═════ TEXT BLOCK ═════

Apply decoupler ULM to each AnnData object with the provided network.

Rewrites the input dictionary in place, replacing each AnnData object with the result of the decoupler analysis.

Parameters:

Name Type Description Default
anndata_dict dict[str, AnnData]

Dictionary with AnnData objects as values.

required
net DataFrame

Long-format (tidy) DataFrame representing a network, where each row defines an interaction between a source and a target.

Required columns: - source: identifier of the source node - target: identifier of the target node

Optional columns: - weight: numeric value representing interaction strength

required
tmin int

Minimum number of targets required per source. Sources with fewer than tmin associated targets are filtered out.

5

Returns:

Type Description
None

The function modifies the input dictionary in place.

mina.up.make_membership_matrix(adata, pathways_df, gene_col='genesymbol', pathway_col='pathway')

Build a boolean gene × pathway membership matrix aligned with adata.var.index.

Parameters:

Name Type Description Default
adata AnnData

AnnData object with genes in .var.index

required
pathways_df DataFrame

Long-format DataFrame with at least two columns: gene_col and pathway_col

required
gene_col str

Column in pathways_df containing gene names

'genesymbol'
pathway_col str

Column in pathways_df containing pathway names

'pathway'

Returns:

Type Description
DataFrame

Boolean DataFrame (rows=adata.var.index, columns=unique pathways)

═════ PROVIDED MATERIAL ═════

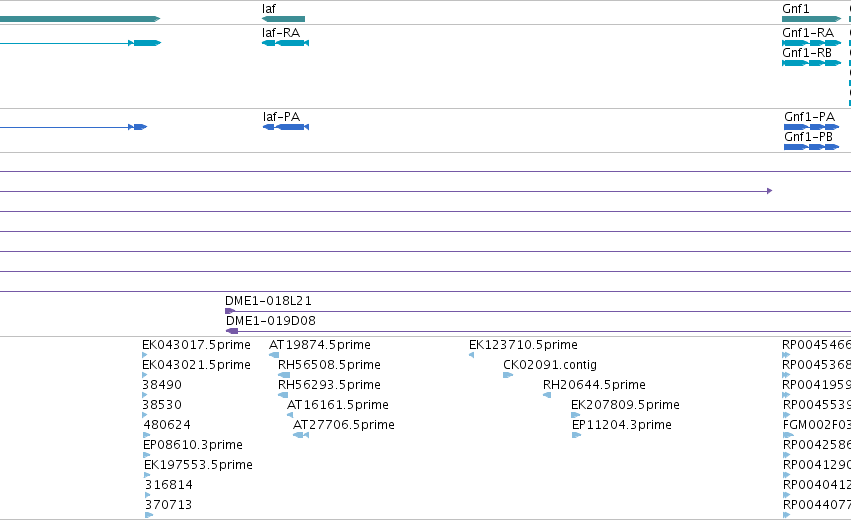851x520 pixels.
Task: Select the AT27706.5prime EST arrow
Action: [301, 435]
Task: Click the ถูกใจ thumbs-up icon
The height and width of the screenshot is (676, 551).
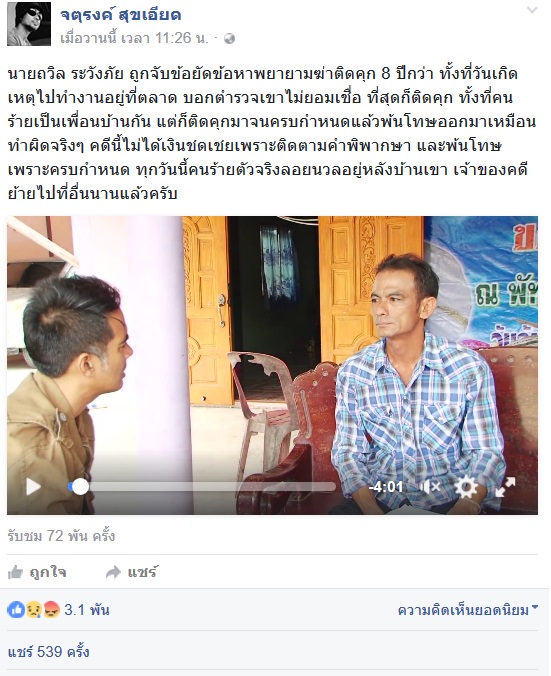Action: point(16,573)
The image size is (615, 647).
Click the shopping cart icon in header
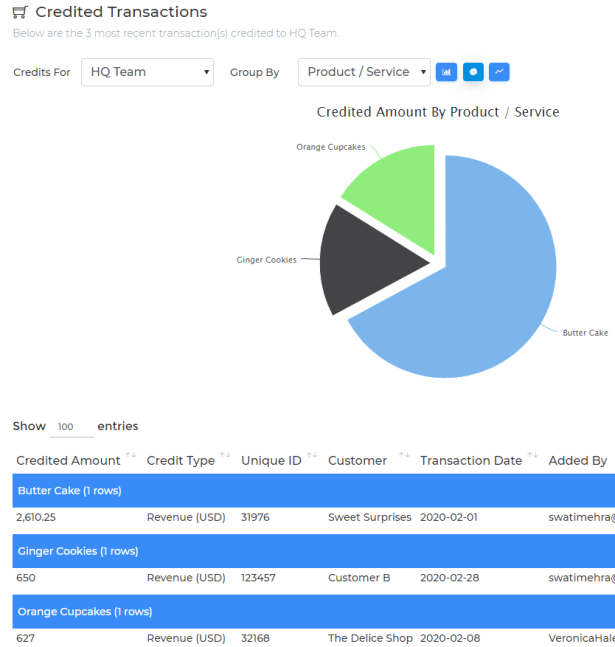click(20, 12)
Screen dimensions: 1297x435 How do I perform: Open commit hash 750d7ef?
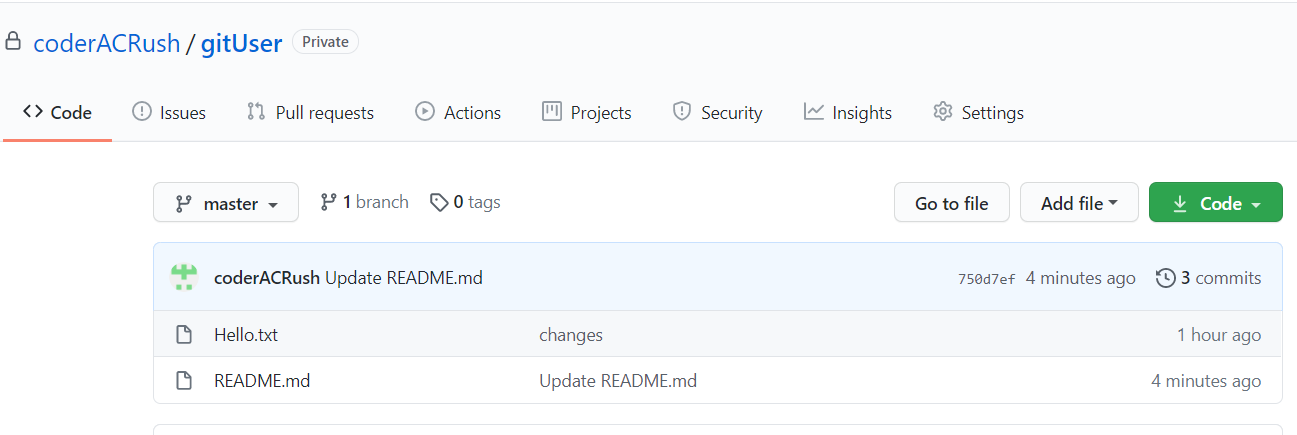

═════

EXERCISE:
Decide whether each of the following statements agrees with the function reference, answering yes or no and quoting the exact words of the reference that settle it.
1. Sources with fewer than tmin associated targets are kept in the analysis.
2. The weight column is required in the net DataFrame.
3. The membership matrix has rows that follow adata.var.index.

TASK RESPONSE:
1. No: "Sources with fewer than tmin associated targets are filtered out."
2. No: "Optional columns: - weight: numeric value representing interaction strength"
3. Yes: "Boolean DataFrame (rows=adata.var.index, columns=unique pathways)"